**EXCERPTED PASSAGE**
○ ○ ○

Once ashore, groups are often divided up into smaller packs based on fitness level and interest, with the heartier travellers taking off on hikes of various degrees or long kayaking outings and easier-going folks taking a leisurely, naturalist-led walk along a shoreline to look in tide pools or search for rare birds.
If you think expedition cruising is something you’d like to try, you may be wondering what the best cruising regions are, what you should expect to experience and which lines go where. Though there are expedition-type adventures virtually anywhere on earth a boat can float, here’s our primer on the most popular locations for sea-based exploration adventures.
Alaska is arguably the favourite choice for cruise travellers looking to get their feet wet in expedition cruising. When it comes to the natural world (biology, ecology, geology, climatology — virtually any “ology” you can think of), Alaska has it all, and there’s no better way to capture nature’s magnificence. For one thing, the ships are small enough to navigate areas that normally only shore excursion craft could tackle. Also, they almost always anchor overnight in these remote coves so that, at dawn or dusk — when most animals wander down to the shore to hunt — you’ll be right there to capture a glimpse from your vessel’s deck or through your cabin window from a stone’s throw away. If the action doesn’t take place right next to your ship, there undoubtedly will be daily Zodiac excursions.
Little-known among most travellers, except in expeditionary circles, Arctic Norway — specifically the archipelago of Svalbard — sits higher north than Siberia or Alaska, providing some of the most spectacular scenery on the globe. Like Antarctica, the region requires ships with ice-strengthened hulls and has a very short visitor season. Most tours depart from the Norwegian cities of Tromso or Longyearbyen (though some expeditions embark in Iceland or Greenland) and generally weave among the islands of the Svalbard archipelago, including the largest, Spitsbergen. With a few exceptions, they generally make landfall at all of the same noteworthy spots.
Could there be a more inhospitable spot on Earth than Antarctica? Unless you’re a penguin, orca or seal, probably not. But what could make a place more desirable to the traveler looking for the under-visited than that? There is no native population in Antarctica or within 500 miles of its coasts, yet the sea abounds with life.
Nature has granted animals an adaptation that prevents them from freezing to death. For many, survival is possible through a thick, insulating layer of blubber. Meanwhile, fish thrive thanks to naturally produced “antifreeze” in their blood. Fortunately for those creatures who consider fish the tasty next-lower rung on the food chain, this antifreeze is protein-based, not derived from toxic hydrocarbons.
While there are voyages in the Brazilian Amazon, Peru is more popular and accessible. Travellers fly into Lima before connecting with flights into the jungle-locked city of Iquitos. (The only way in or out is by airplane or boat; there are no roads connecting Iquitos with the rest of Peru.) Ships embark in Iquitos or the newer port just upriver in Nauta.
Famed evolutionary scientist Charles Darwin was a naturalist aboard survey ship H.M.S. Beagle, was fascinated by the variation of similar species evolving in nearby, but physically isolated, islands. In the 20th century, Thor Heyerdahl reportedly uncovered shards of pottery in the Galapagos that, to him, suggested a match with shards from South American Indian archeological sites, leading him to the theory that the islands of the South Pacific were populated by ocean-crossing migrants from South America.
There is so much interest in the Galapagos, in fact, that the government of Ecuador, which administers the islands, has designated 97 percent of them a protected national park, with tourism strictly controlled.

○ ○ ○

**PROVIDED MATERIAL**
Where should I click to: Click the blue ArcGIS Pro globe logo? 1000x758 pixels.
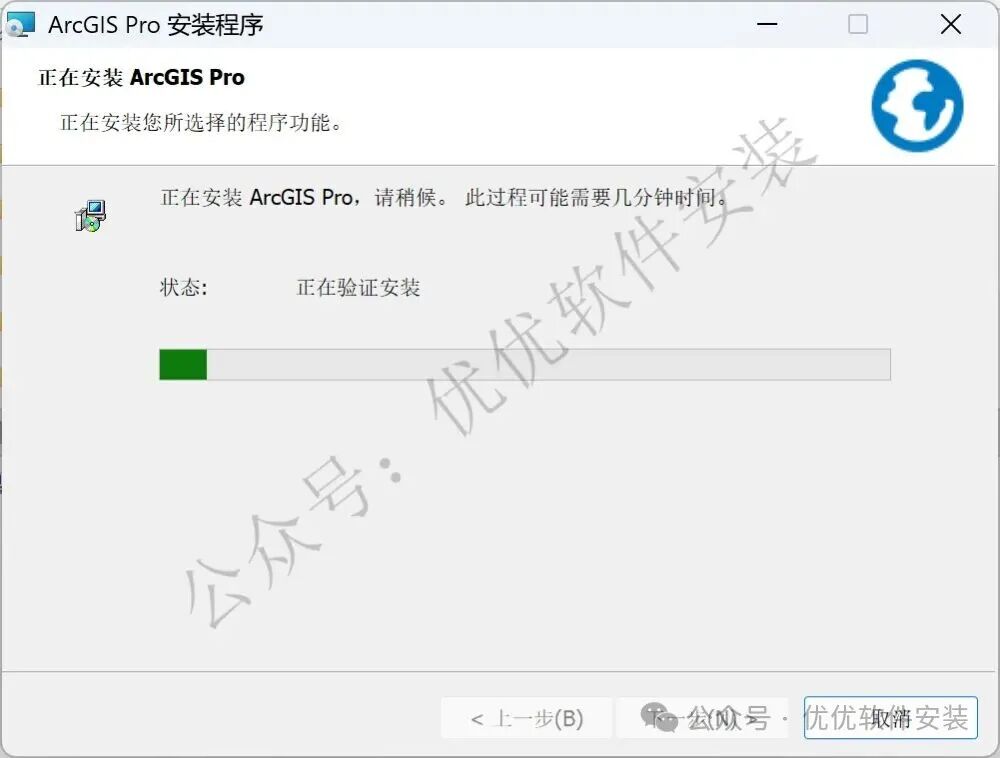[x=917, y=105]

○ ○ ○

**ASSIGNED TASK**
In the text on expedition cruising, which Norwegian cities do most Svalbard tours depart from? Answer using only the text on expedition cruising.

**WRITTEN ANSWER**
Tromso or Longyearbyen